[WORKING DATA — start]

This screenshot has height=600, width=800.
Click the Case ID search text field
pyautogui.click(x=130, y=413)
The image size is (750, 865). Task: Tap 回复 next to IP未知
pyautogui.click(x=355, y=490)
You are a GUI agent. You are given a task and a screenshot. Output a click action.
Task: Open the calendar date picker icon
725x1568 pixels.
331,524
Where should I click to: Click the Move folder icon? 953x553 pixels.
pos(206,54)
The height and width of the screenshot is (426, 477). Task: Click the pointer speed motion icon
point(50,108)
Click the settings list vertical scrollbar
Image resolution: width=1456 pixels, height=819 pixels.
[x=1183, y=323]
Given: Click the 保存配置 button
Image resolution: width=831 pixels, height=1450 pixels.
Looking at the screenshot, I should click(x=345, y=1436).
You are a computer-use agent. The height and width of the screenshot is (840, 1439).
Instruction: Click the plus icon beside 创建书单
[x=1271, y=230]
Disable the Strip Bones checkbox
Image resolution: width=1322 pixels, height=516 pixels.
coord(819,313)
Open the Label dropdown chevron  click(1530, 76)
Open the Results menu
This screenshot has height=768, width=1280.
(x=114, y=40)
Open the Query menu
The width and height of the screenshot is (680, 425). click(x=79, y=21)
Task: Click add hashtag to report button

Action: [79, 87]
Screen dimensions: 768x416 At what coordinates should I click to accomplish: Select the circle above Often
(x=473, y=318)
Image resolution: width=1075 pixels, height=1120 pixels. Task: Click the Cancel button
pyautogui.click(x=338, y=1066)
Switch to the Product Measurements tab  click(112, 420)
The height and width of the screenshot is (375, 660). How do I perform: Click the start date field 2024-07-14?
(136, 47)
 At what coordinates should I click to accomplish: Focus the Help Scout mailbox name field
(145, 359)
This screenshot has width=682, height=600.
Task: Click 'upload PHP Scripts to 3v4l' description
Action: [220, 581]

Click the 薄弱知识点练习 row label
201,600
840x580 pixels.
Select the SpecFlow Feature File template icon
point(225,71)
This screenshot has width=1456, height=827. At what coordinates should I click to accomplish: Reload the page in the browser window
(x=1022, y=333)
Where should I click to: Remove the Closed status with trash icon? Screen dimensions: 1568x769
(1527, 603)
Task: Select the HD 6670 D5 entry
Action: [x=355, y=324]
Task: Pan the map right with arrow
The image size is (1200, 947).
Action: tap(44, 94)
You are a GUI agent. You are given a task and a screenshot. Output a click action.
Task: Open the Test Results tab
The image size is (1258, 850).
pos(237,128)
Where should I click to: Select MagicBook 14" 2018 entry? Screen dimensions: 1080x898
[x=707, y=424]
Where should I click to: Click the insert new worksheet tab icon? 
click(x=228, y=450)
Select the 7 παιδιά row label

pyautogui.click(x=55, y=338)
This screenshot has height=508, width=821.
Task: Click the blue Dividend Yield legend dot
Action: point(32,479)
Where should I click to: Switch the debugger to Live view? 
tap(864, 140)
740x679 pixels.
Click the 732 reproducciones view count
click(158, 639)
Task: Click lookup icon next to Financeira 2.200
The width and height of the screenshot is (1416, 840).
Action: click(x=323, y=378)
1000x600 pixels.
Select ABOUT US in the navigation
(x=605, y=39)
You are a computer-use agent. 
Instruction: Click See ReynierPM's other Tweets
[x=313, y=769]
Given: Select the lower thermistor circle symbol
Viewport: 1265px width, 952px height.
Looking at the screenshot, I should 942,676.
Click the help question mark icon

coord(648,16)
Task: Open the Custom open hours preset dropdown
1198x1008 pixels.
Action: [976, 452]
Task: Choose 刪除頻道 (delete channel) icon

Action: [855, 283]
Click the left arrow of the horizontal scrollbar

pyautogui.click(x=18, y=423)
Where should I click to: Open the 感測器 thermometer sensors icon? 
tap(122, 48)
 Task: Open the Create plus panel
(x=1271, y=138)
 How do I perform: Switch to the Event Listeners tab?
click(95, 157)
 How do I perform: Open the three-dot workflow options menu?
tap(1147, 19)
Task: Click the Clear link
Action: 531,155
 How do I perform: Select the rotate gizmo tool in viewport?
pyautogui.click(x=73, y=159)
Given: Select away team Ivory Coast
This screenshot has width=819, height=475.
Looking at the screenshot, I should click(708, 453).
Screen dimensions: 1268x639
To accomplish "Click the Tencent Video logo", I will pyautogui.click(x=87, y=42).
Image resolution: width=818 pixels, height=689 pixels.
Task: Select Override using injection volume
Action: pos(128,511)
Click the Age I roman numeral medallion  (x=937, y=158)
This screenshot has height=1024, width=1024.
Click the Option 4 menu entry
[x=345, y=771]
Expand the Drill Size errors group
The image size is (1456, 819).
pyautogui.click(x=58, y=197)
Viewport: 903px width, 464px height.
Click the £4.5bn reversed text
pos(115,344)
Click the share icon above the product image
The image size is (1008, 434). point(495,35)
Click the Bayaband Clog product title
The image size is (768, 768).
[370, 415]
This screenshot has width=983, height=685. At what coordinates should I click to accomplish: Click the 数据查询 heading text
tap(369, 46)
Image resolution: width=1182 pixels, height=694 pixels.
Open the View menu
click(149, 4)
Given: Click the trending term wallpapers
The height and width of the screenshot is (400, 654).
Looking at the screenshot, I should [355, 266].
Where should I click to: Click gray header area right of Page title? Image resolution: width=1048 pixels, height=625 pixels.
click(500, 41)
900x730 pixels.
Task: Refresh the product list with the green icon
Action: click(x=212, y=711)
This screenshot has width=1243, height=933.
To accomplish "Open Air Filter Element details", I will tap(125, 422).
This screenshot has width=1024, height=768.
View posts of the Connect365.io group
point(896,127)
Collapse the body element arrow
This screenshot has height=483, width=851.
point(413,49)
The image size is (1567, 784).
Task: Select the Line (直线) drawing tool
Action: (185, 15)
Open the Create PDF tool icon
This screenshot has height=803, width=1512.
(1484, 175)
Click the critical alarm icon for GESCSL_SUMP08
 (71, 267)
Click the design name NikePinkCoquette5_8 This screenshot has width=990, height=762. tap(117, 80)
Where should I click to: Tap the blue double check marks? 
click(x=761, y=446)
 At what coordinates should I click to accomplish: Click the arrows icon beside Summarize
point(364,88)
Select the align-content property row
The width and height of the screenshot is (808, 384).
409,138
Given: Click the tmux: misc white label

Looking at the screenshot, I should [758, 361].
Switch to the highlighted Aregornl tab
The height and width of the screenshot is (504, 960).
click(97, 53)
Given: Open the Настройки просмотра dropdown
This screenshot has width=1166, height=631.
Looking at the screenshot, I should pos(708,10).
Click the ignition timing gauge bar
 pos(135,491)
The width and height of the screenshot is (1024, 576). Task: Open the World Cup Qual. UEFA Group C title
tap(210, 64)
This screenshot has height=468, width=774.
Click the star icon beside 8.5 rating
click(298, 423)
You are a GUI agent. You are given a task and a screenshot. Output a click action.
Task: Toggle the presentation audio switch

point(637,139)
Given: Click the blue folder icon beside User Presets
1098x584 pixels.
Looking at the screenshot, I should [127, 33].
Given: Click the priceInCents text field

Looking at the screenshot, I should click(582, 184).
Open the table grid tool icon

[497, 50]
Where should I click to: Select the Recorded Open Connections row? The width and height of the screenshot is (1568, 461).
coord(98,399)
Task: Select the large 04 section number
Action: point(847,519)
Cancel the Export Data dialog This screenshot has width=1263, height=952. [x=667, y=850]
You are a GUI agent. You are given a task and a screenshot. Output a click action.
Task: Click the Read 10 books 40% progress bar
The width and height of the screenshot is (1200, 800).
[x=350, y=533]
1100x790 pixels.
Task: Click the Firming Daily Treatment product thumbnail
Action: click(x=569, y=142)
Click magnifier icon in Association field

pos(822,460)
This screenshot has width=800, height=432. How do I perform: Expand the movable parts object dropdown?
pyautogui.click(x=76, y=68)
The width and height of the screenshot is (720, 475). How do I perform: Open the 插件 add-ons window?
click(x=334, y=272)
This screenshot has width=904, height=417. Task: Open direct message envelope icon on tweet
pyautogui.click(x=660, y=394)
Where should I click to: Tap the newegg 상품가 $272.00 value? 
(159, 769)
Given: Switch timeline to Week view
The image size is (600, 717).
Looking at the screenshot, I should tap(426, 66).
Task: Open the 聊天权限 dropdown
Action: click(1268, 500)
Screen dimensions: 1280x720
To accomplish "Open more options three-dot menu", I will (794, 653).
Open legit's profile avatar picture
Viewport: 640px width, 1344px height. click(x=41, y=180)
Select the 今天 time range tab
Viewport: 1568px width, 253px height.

[WORKING DATA — finish]

● **BRIEF**: What is the number of lines in the data that include "computer"? Answer with that number alone.

● **REPLY TO THE TASK**: 2